Ottoman
The Abandoned Camp before Vienna
Aftermath of the relief from the Kahlenberg, 1683
1094 AH / 1683 CE
Educational historical reconstructionWhere
Ottoman siege lines outside Vienna, below the Kahlenberg
48.2500, 16.3400 · View on OpenStreetMap
Background
In the summer of 1683 (1094 AH) a large Ottoman army under the Grand Vizier Merzifonlu Kara Mustafa Pasha (rahimahu Allah) laid siege to Vienna, the Habsburg capital on the Danube and the farthest great objective of Ottoman expansion into Central Europe. The siege ran from mid-July into September, the Ottoman sappers driving mines under the bastions while the city held on under Count Ernst Rudiger von Starhemberg. On 12 September a relief army of Polish, Imperial, Saxon and Bavarian troops, with the Polish king Jan III Sobieski in overall command, assembled on the wooded heights of the Kahlenberg and the Wienerwald to the northwest and attacked downhill through the vineyards and forest.

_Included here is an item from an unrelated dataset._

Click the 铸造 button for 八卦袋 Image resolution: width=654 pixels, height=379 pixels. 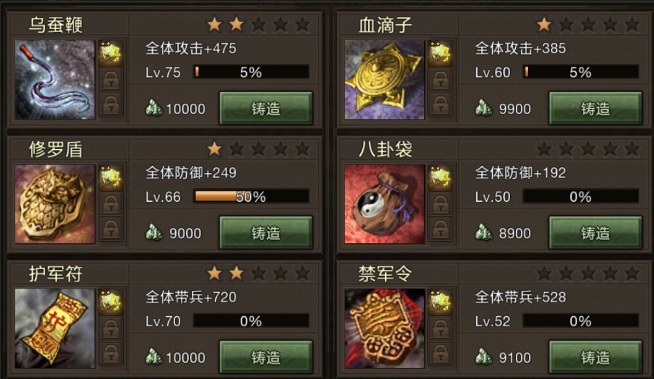[x=595, y=232]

In the afternoon a massed charge, led by the Polish winged hussars, broke the Ottoman lines, and the besieging army abandoned its camp and fled, leaving tents, cannon, draught animals and stores behind; among the abandoned supplies, by a well-known tradition, were sacks of coffee beans that helped fix the drink in Viennese life. The relief of Vienna marked the high-water mark of the Ottoman advance into Europe and the start of a long retreat. It triggered the War of the Holy League (1683-1699), at the end of which the Treaty of Karlowitz in 1699 ceded most of Hungary and Transylvania, the first great territorial losses of the Ottoman state in Europe. Kara Mustafa Pasha was held responsible for the disaster and was executed at Belgrade in December 1683. This scene depicts the aftermath, the deserted Ottoman siege camp on the plain below the Kahlenberg with the city beyond and the relief cavalry still coming down off the heights, framed soberly as the turning of a tide rather than as a spectacle.
What you see
A great walled city sits on a plain beside a broad river, with wooded hills rising sharply to the northwest. This is a Central European capital on the Danube backed by forested heights, not a Mediterranean or Anatolian setting.

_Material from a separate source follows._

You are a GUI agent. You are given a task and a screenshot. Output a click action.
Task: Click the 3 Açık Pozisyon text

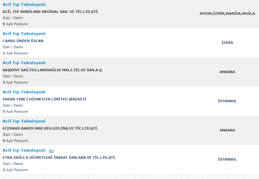pos(15,82)
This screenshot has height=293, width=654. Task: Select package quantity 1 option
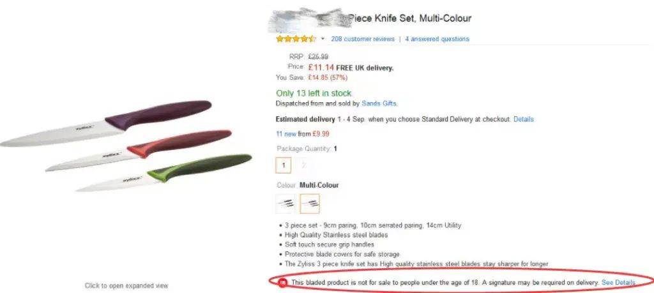click(x=283, y=165)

The foreground is an abandoned military camp: rows of collapsed and slashed tents, cold fire pits, and scattered baggage. An army has broken off a siege and fled in haste rather than struck camp in order.

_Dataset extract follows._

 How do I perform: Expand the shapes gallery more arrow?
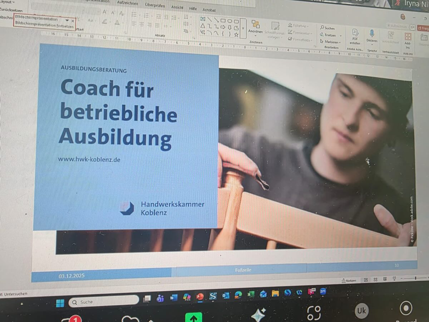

Large round pavilion tents with appliqued cloth panels lie fallen among heavy bronze siege guns left in their earth emplacements. The tents and ordnance are Ottoman field equipment, abandoned where they stood.
Overturned supply carts, split sacks of grain and coffee beans, and deep muddy wheel-ruts cut across the ground. The litter and the ruts read as the wreck of a baggage train caught in a sudden retreat.
The city is defended by low, angled, earth-backed bastions and ravelins, the star-fort lines of seventeenth-century European fortification, with the scars of mines and saps dug toward them, not the high medieval towers of an earlier age.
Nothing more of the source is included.